To these clients, I offer the following advice: Act like the child who keeps repeating one question over and over, and whenever your adviser makes a statement ask that simplest of questions.
“Why?”
I do not mean the angry “why” that attempts to find the politicians and CEOs we can blame for this mess, nor the cosmic “why” that wonders what kind of economic world would be better to live in, nor even the painful “why” (for all concerned) that asks how major losses might have been avoided. Each of those questions can be informative, but what’s done is done. Looking backward too much is counterproductive.
Instead, I am talking about challenging advisors on every element of what they believe about the future of the economy, the markets, and the investment business.
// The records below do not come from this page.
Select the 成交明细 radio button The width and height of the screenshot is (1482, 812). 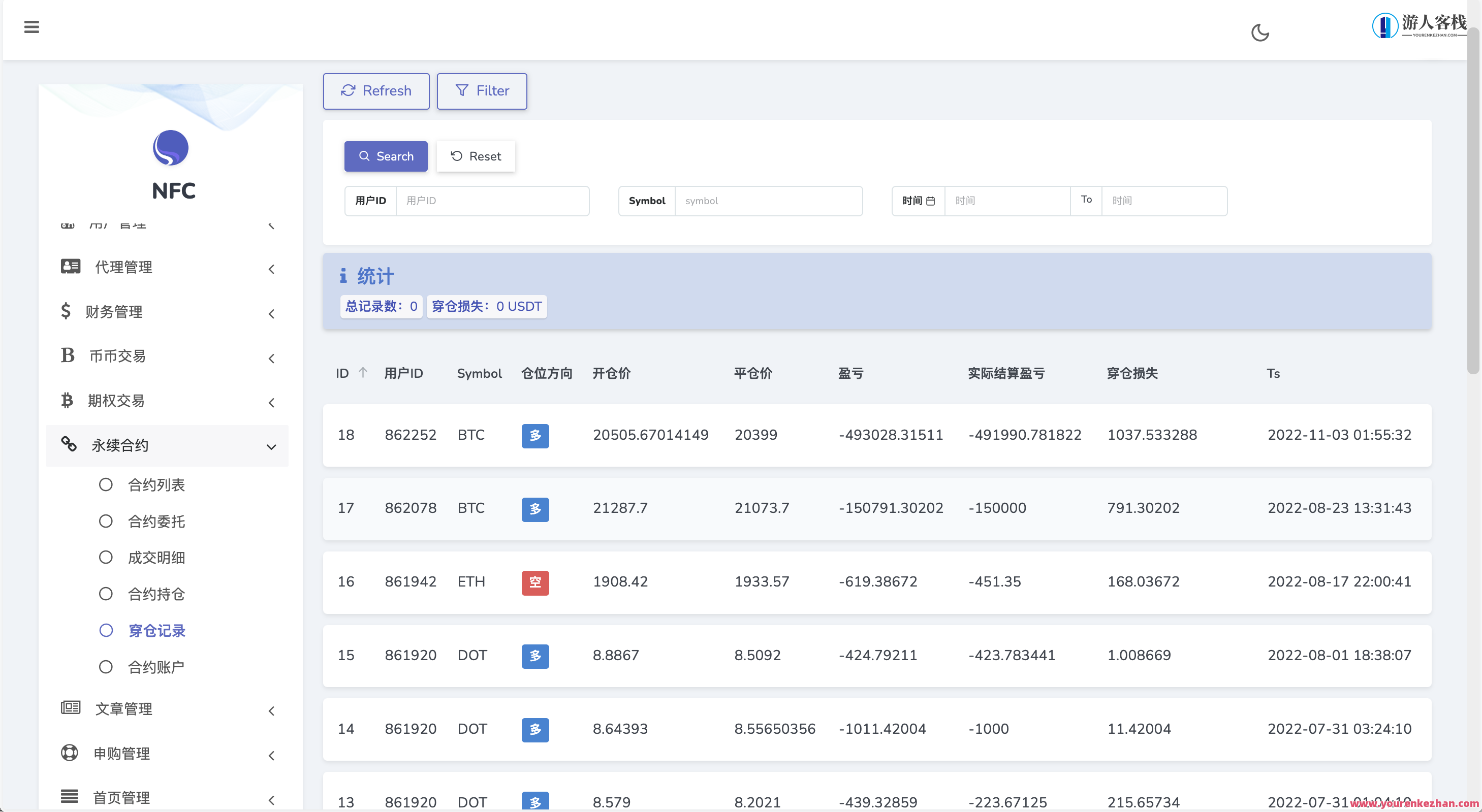click(x=106, y=557)
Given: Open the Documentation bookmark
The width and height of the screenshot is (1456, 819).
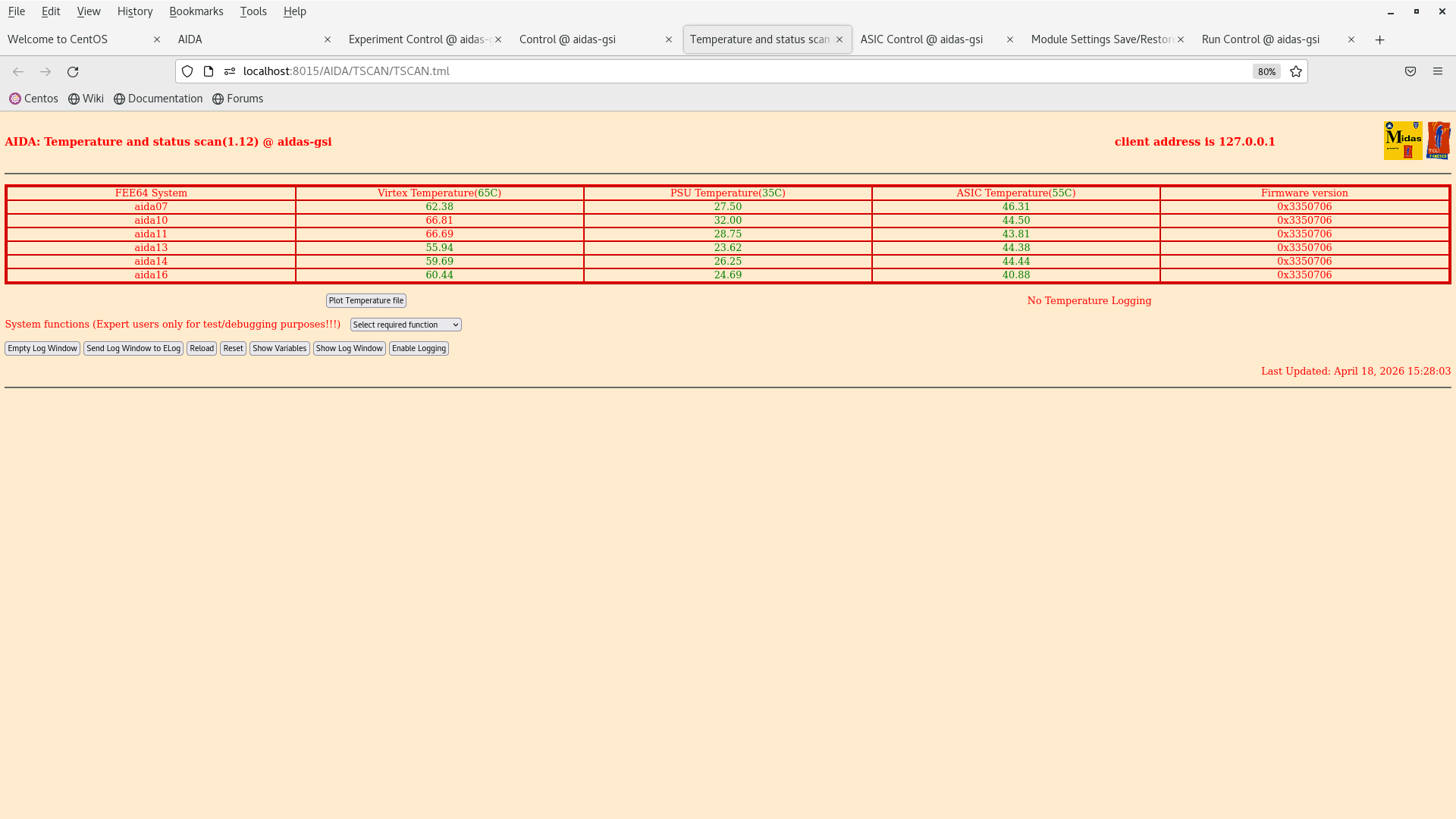Looking at the screenshot, I should click(x=158, y=99).
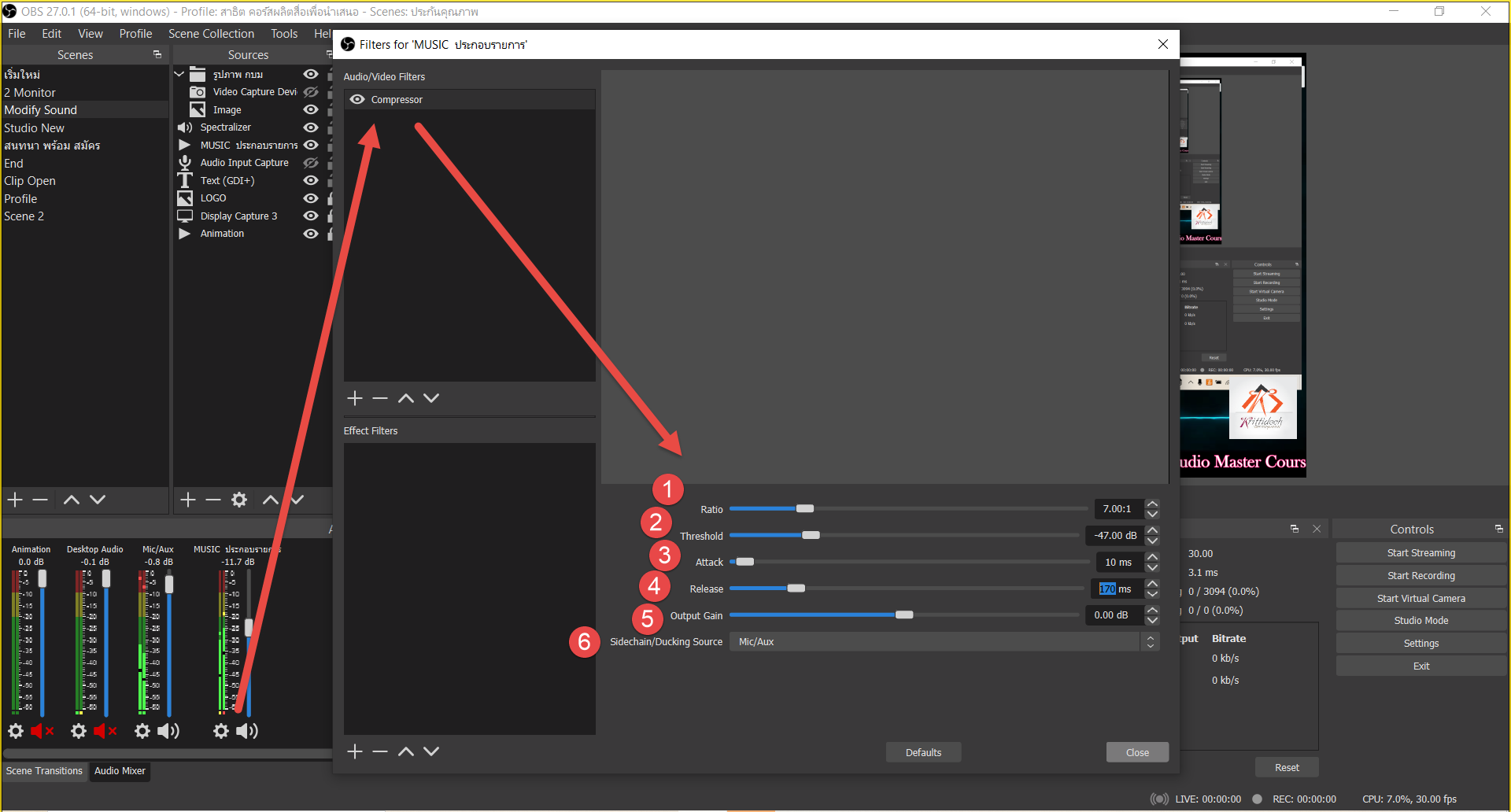The image size is (1511, 812).
Task: Add a new scene with plus icon
Action: pos(13,499)
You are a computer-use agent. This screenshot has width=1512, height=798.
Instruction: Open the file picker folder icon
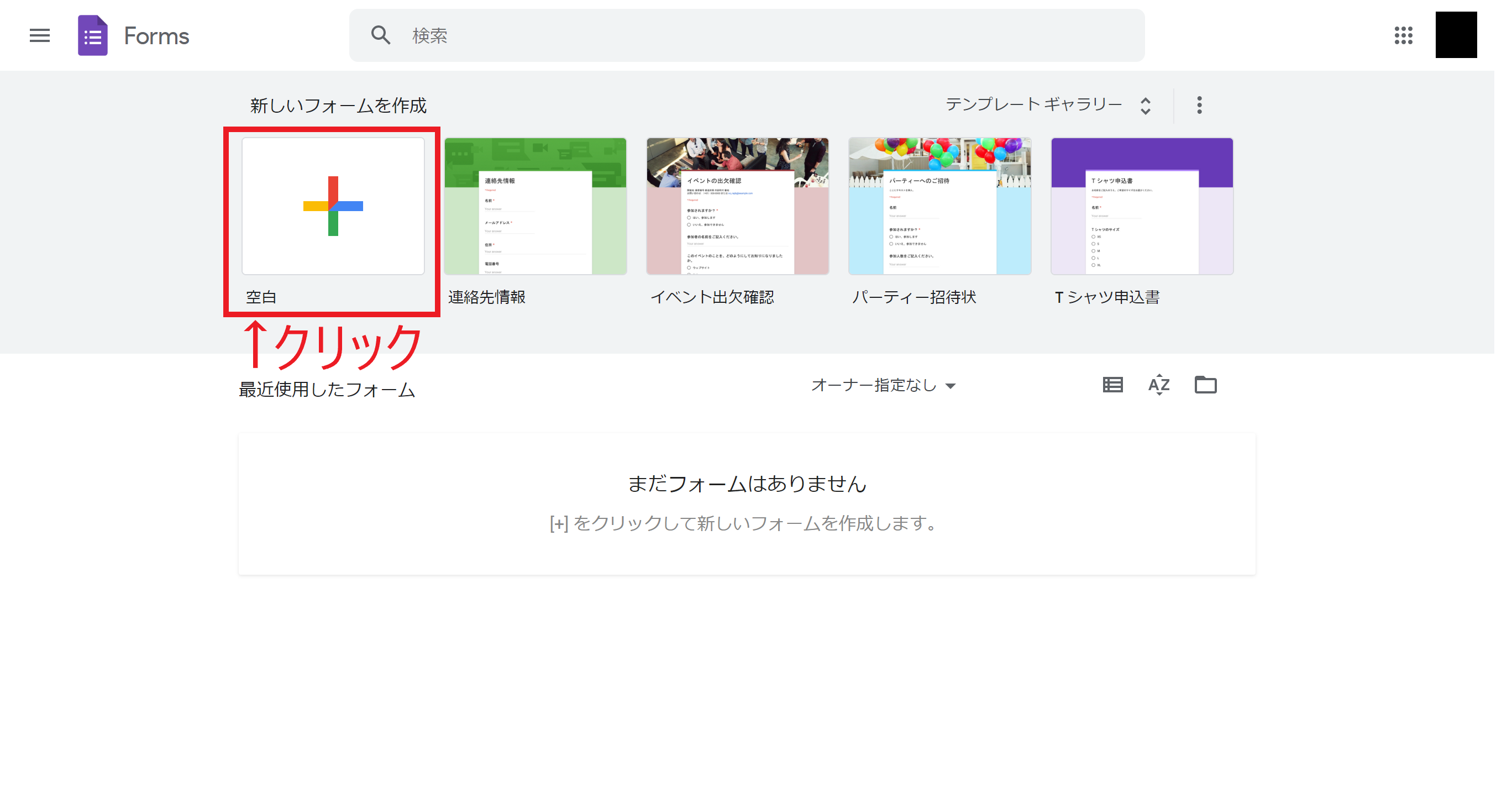click(x=1206, y=385)
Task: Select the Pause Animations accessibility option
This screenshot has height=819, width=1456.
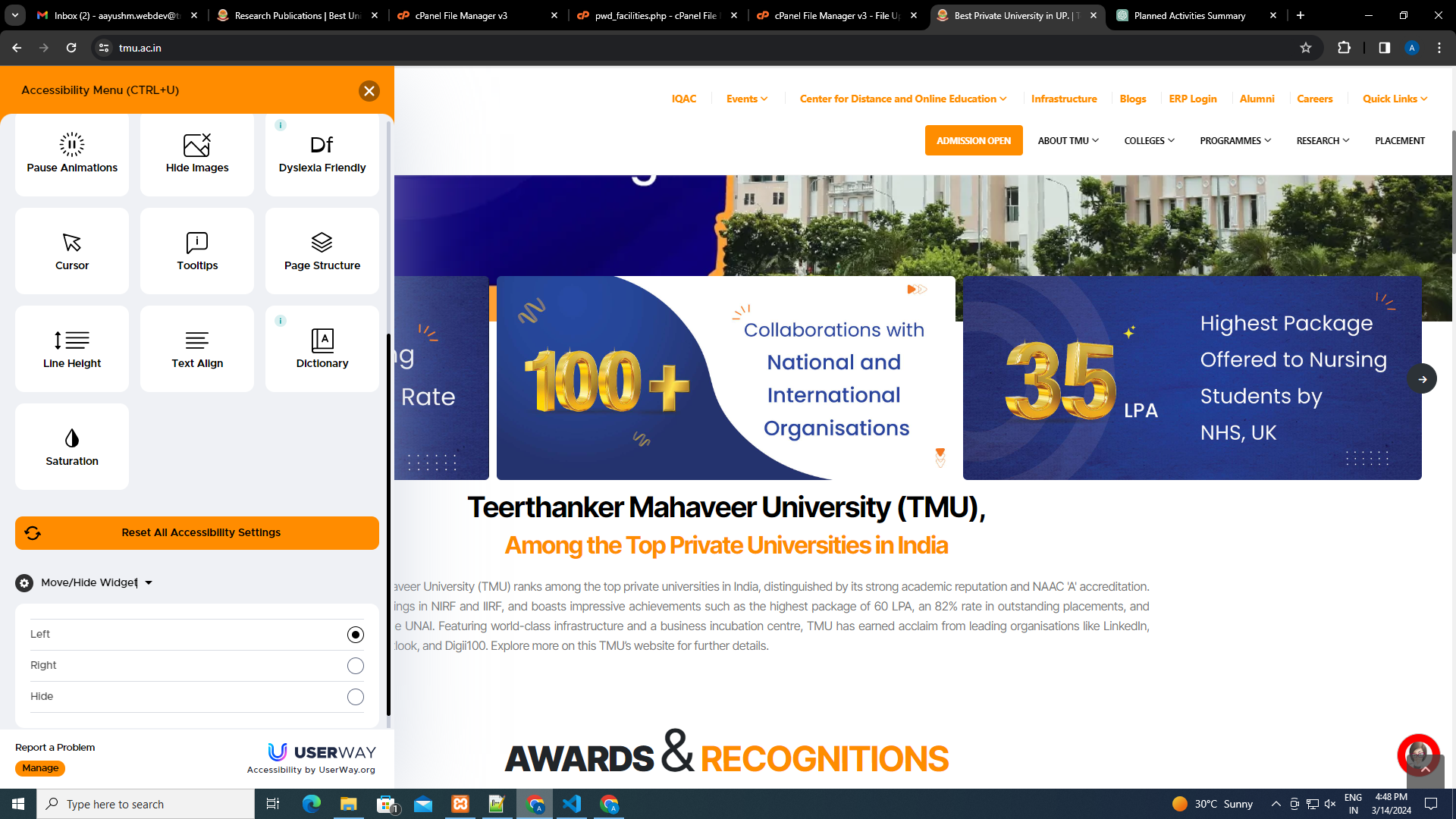Action: point(71,155)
When those fateful “why” questions are asked, advisors will need to be able to articulate their views and explain how they differ from others’.
Advisors, expect some emotional “whys” along the way, given that people often seek out advisors for the handholding that they get in return. Many clients are finding it harder now than ever before to believe reassurances to stay the course. Faith and trust have been lost, and they will need a reason to believe in your advice and counsel.
Related to that is the fee-related “why.” Some argue that the business of financial advice is overbuilt, and that the environment will be increasingly competitive, creating pressures to lower or eliminate fees. (Others say that individuals will realize how much they need help, which would have the opposite effect.) The proliferation of vehicles for investment, many of which feature lower fees than products advisors might be using, are also a negative pressure on fees — the disparity in fees for similar products and services is amazing and is likely to narrow.
Which brings us to the active-management and relative-performance-measurement “whys.” Investors’ affinity for each has helped build the investment business as it exists today; the question is whether the focus on actively managing and measuring performance relatively helps or hurts, under what circumstances it does so, and whether that focus is worth the costs involved.